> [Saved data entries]
= = = = = = =
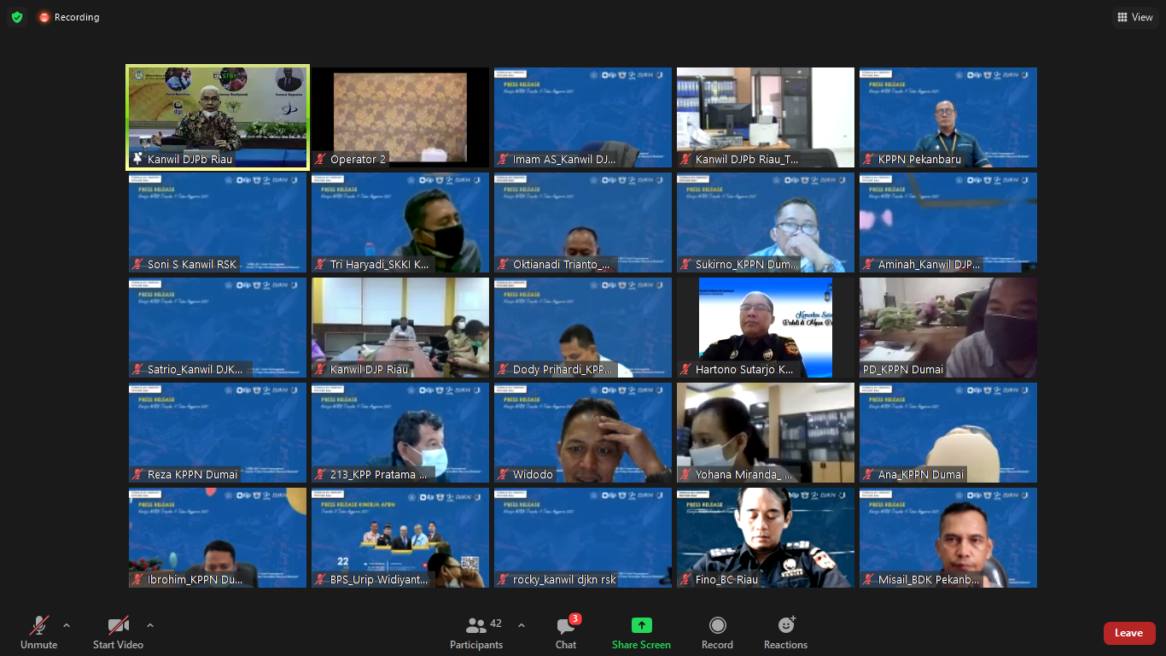This screenshot has width=1166, height=656.
Task: Click the Record button icon
Action: click(x=717, y=626)
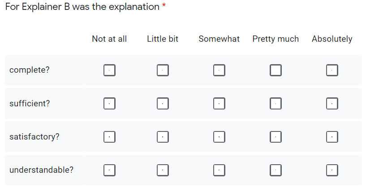Image resolution: width=366 pixels, height=188 pixels.
Task: Tick 'Somewhat' in the complete row
Action: pos(219,70)
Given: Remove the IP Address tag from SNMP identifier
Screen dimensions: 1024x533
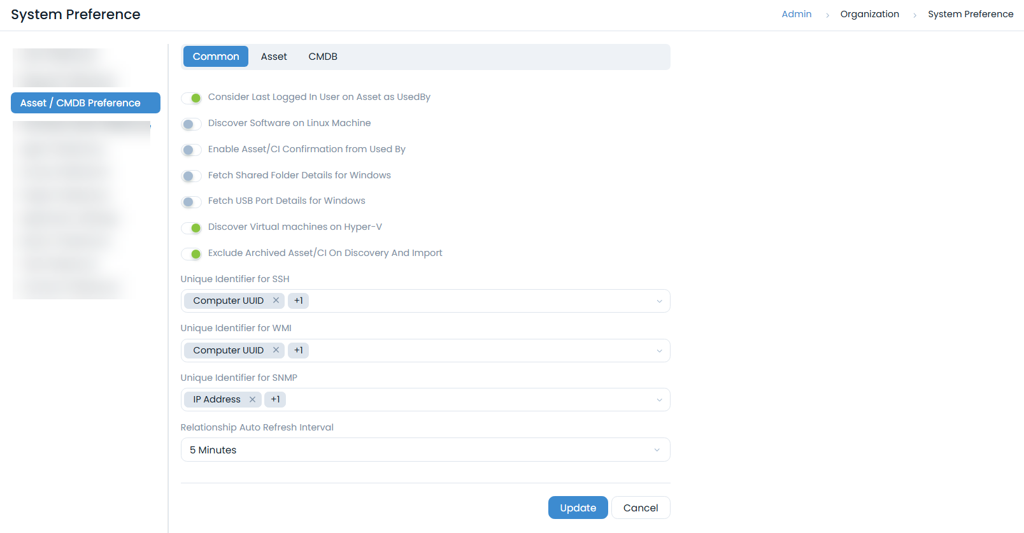Looking at the screenshot, I should (x=253, y=399).
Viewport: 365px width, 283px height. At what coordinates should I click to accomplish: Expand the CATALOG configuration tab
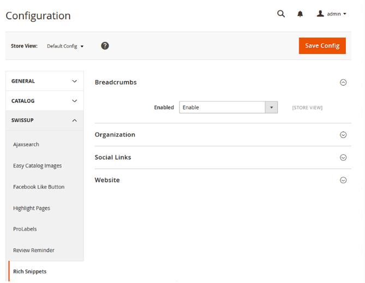(x=45, y=101)
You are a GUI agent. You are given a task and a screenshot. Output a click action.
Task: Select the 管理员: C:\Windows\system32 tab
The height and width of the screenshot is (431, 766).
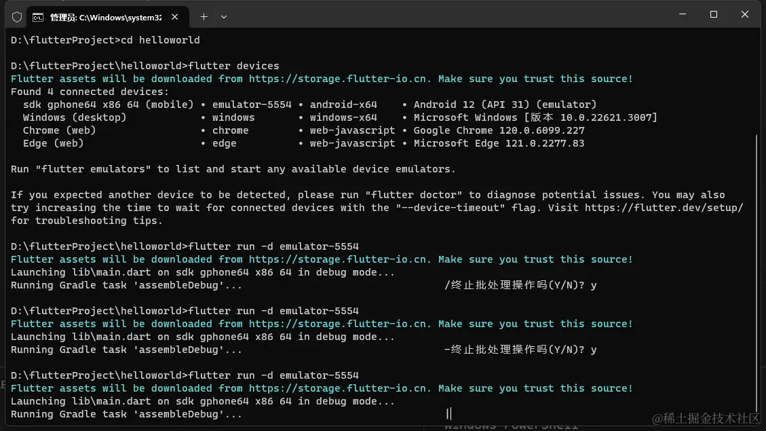click(x=102, y=16)
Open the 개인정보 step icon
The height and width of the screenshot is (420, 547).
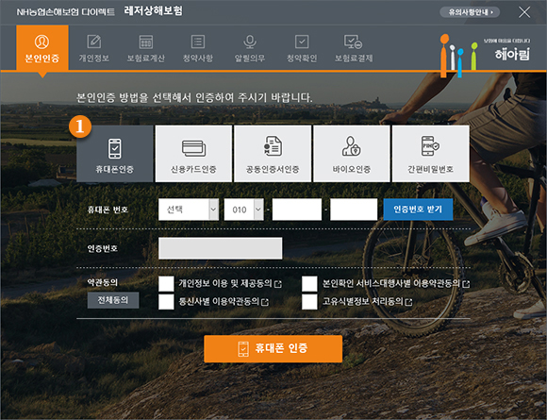pyautogui.click(x=94, y=42)
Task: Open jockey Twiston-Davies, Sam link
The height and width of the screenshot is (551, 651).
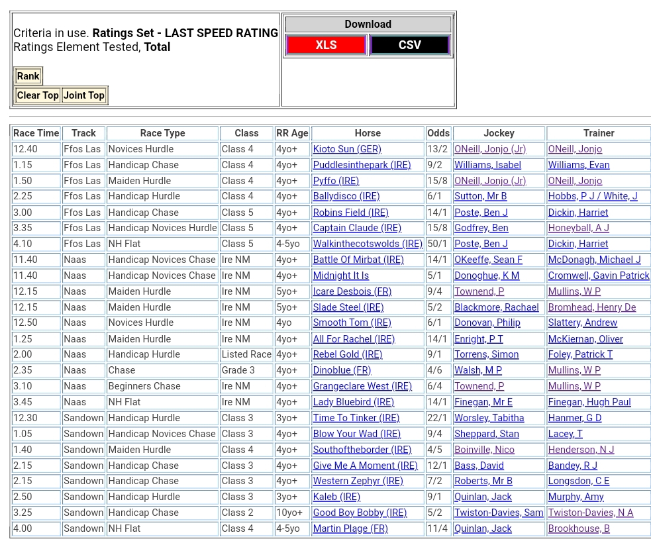Action: (x=499, y=513)
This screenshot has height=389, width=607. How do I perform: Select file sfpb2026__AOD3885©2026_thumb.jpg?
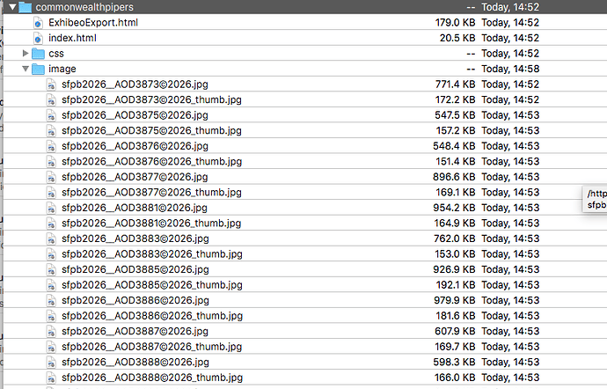151,285
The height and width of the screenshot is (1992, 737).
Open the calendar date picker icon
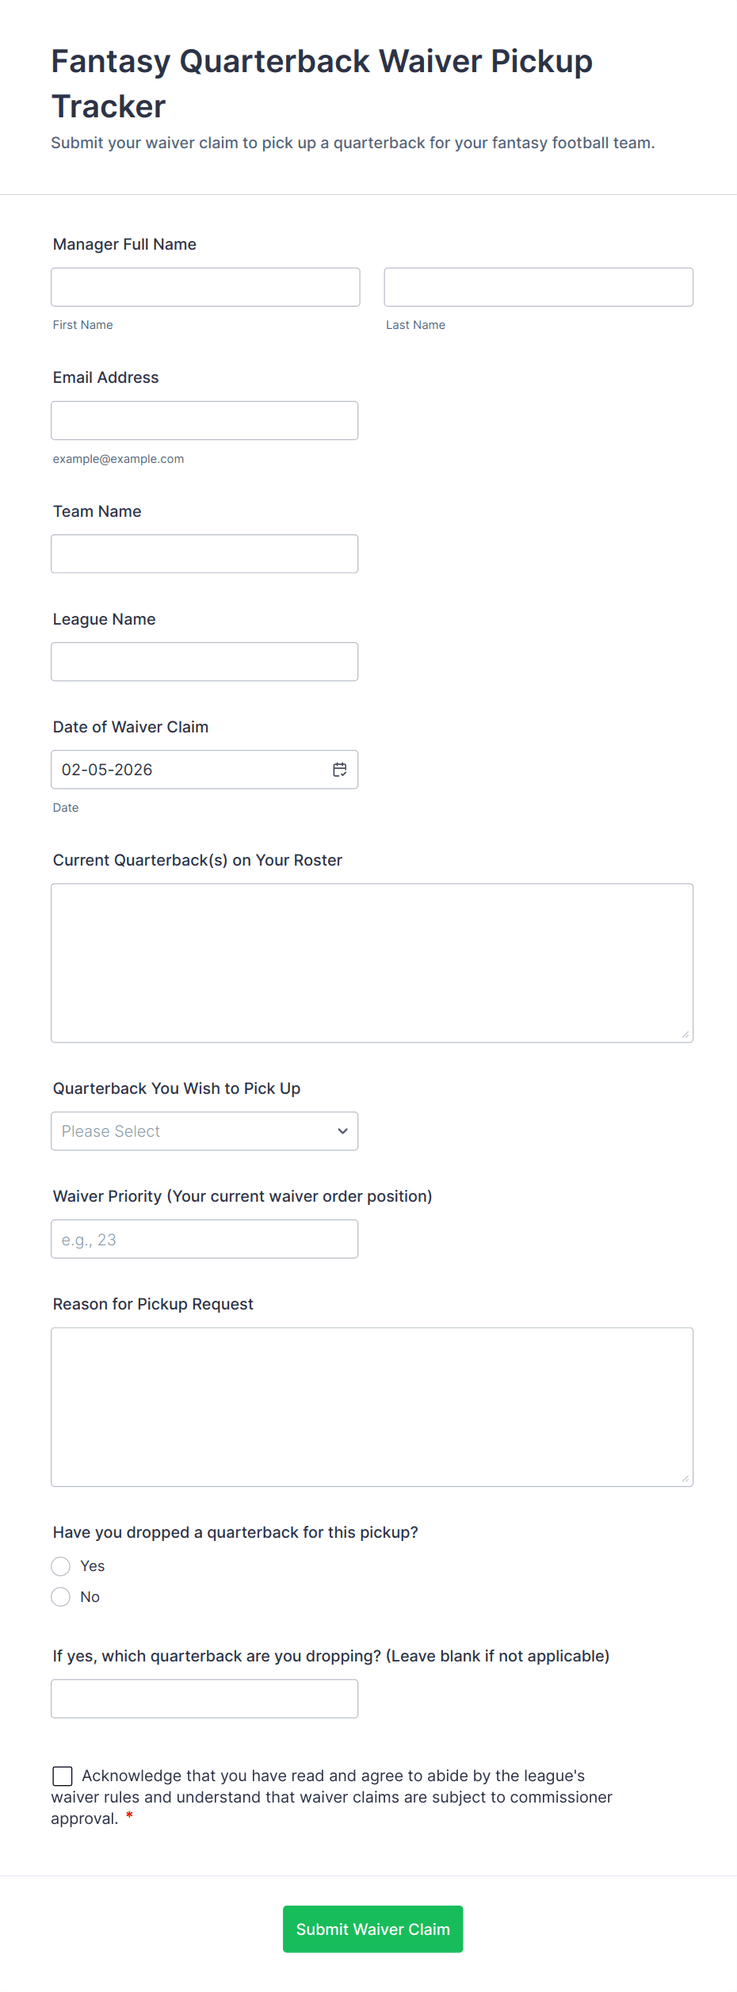click(340, 770)
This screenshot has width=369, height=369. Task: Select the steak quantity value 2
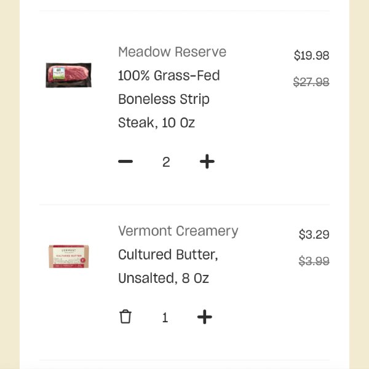166,162
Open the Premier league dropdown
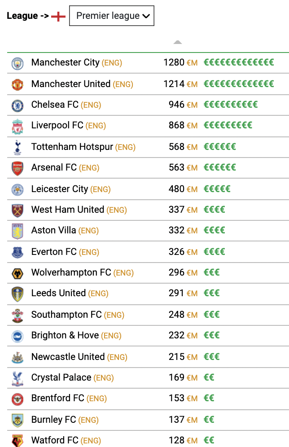 pos(112,16)
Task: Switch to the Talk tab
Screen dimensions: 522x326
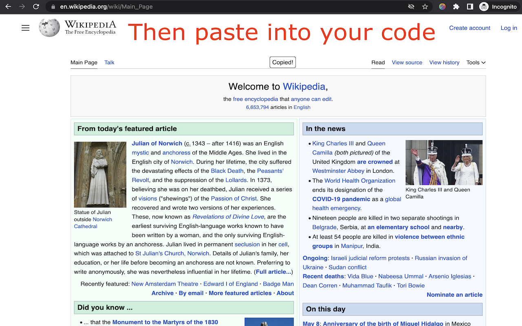Action: pyautogui.click(x=109, y=62)
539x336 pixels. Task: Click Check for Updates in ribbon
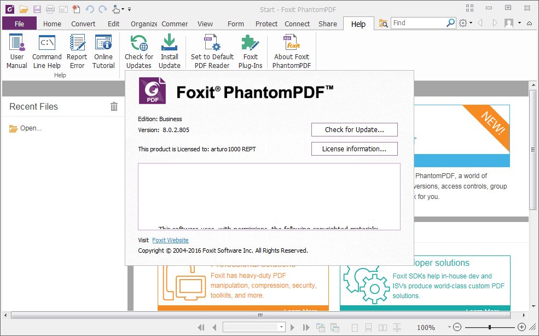coord(139,52)
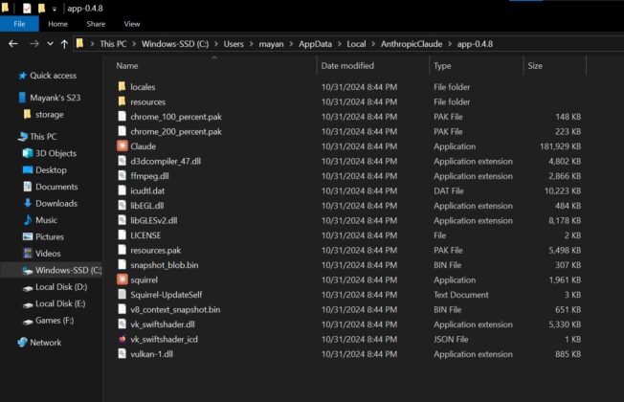
Task: Collapse the This PC tree node
Action: tap(9, 137)
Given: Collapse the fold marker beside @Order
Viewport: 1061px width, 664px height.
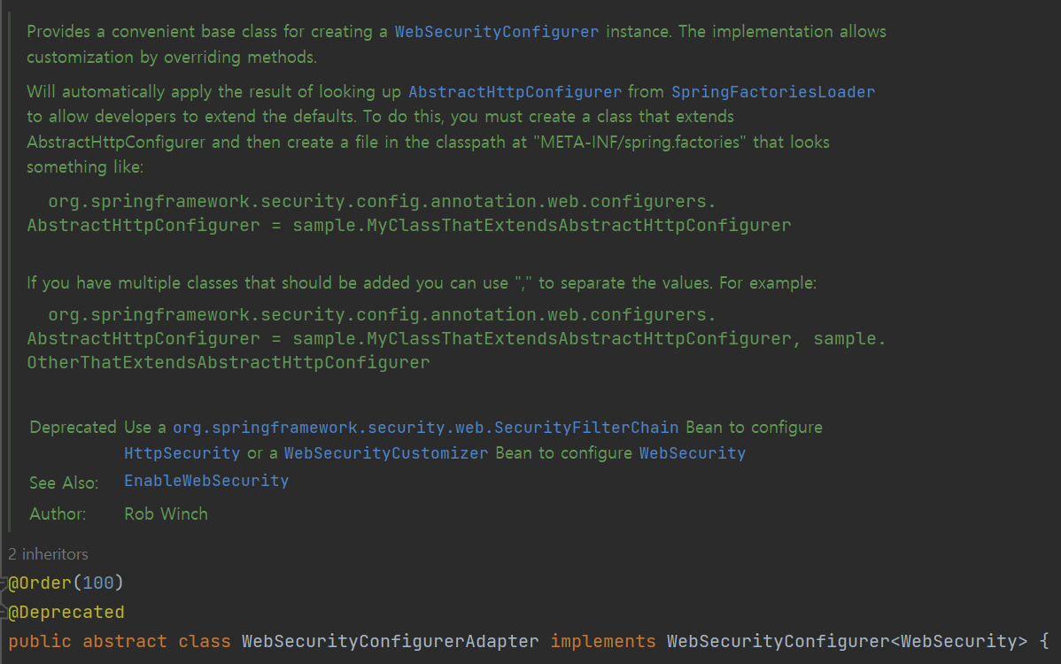Looking at the screenshot, I should 4,583.
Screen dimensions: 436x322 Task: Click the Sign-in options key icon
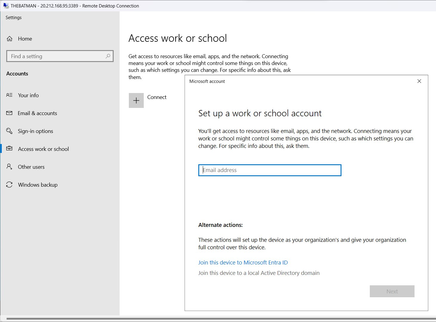point(10,131)
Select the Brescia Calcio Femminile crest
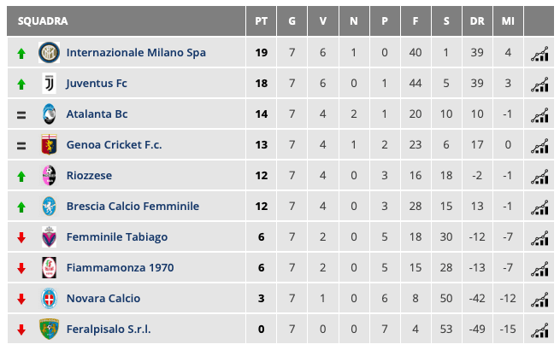Image resolution: width=560 pixels, height=350 pixels. pos(49,207)
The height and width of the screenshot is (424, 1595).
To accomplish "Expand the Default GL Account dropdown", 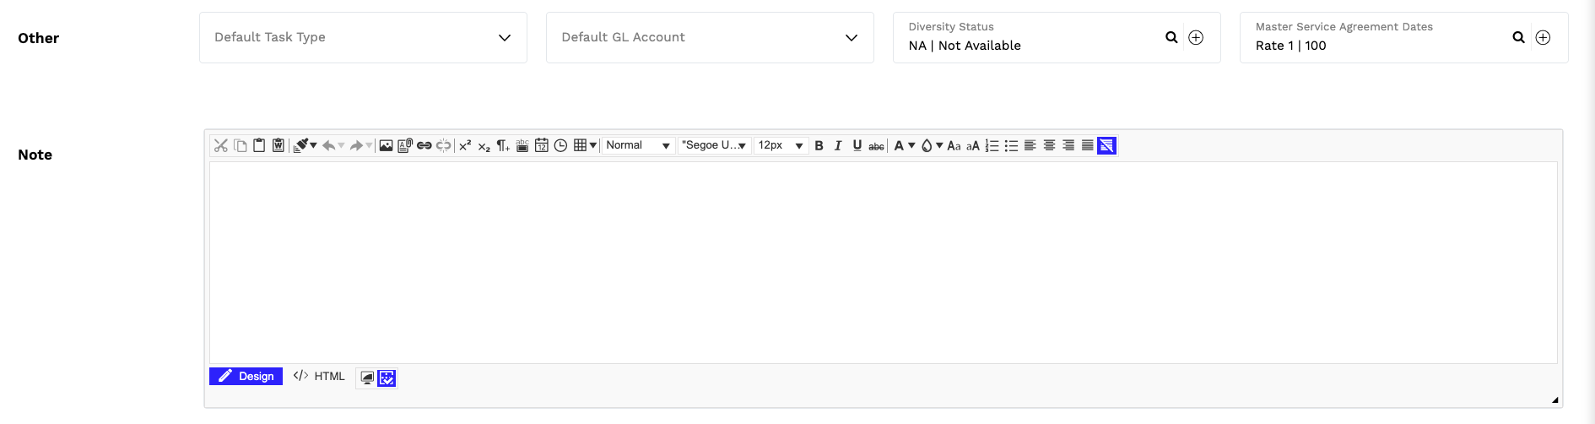I will 710,37.
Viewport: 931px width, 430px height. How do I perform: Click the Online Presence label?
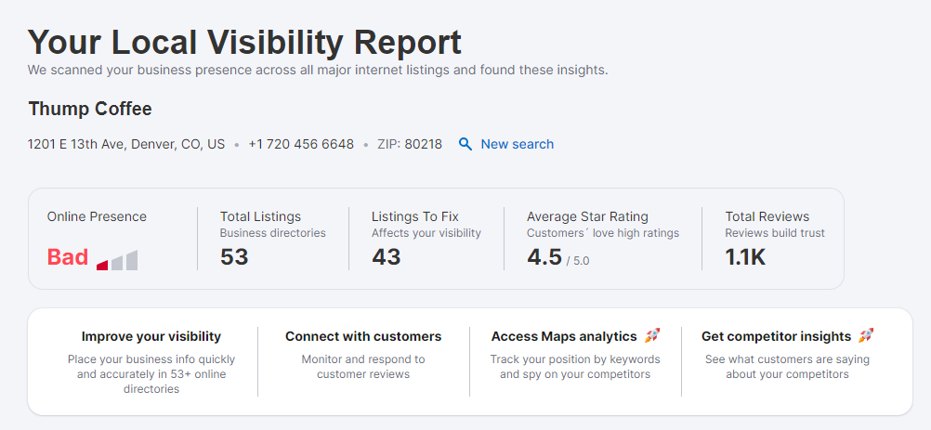pyautogui.click(x=97, y=216)
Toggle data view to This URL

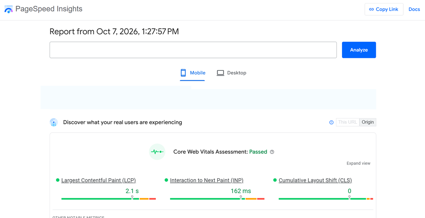[348, 122]
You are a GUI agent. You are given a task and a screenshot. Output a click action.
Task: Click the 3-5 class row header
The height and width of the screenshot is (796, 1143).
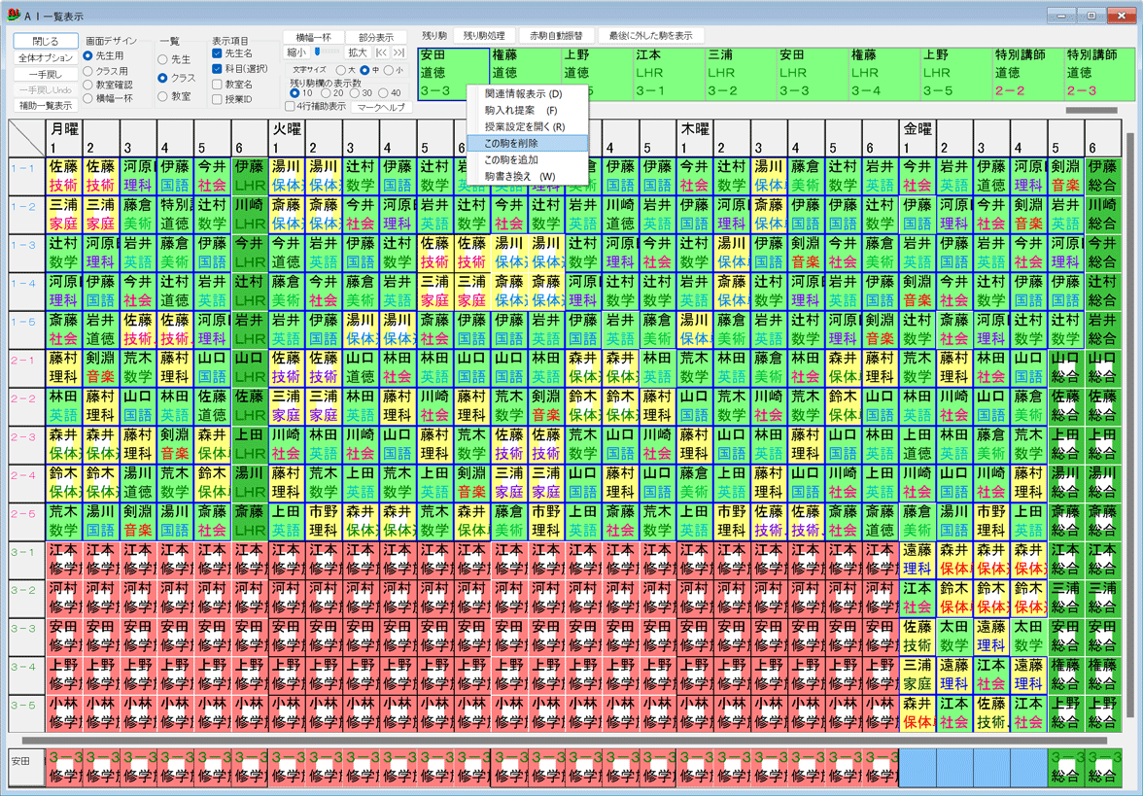pos(22,705)
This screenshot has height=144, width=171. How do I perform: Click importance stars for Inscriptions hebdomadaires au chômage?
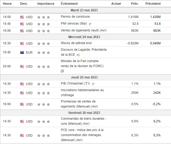tap(43, 93)
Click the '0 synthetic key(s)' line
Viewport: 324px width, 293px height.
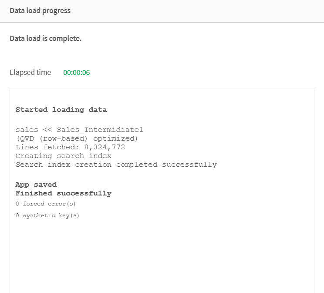coord(47,216)
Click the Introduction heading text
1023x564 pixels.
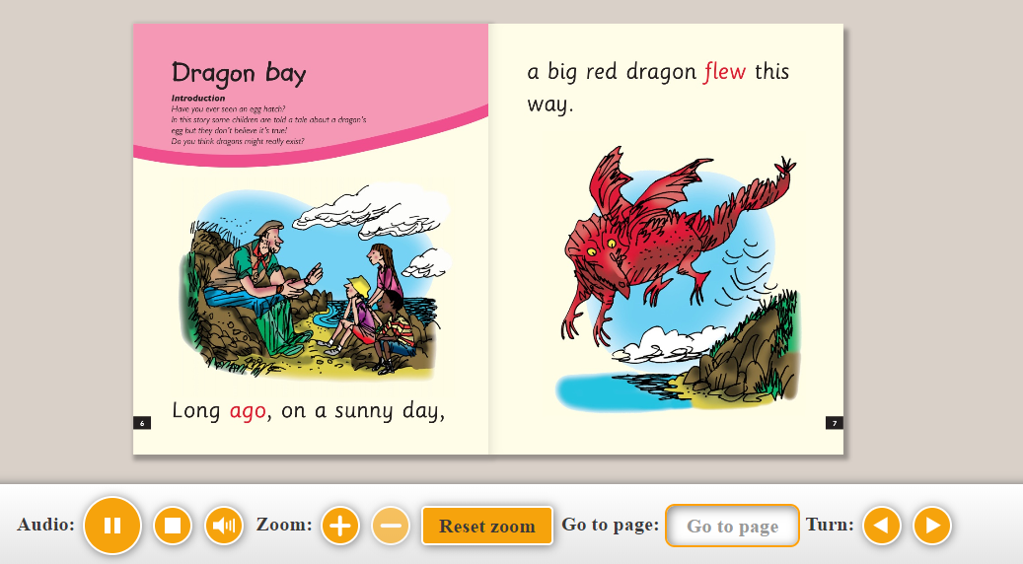[198, 99]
= = = = = = =
> [What is expected] Please set down only the lines from the one containing "Click the '0 synthetic key(s)' line" through the end of the entries, exactly as they stand, both ends included and with no pictures.

> [Task answer]
Click the '0 synthetic key(s)' line
Viewport: 324px width, 293px height.
coord(47,216)
Click the Introduction heading text
1023x564 pixels.
[198, 99]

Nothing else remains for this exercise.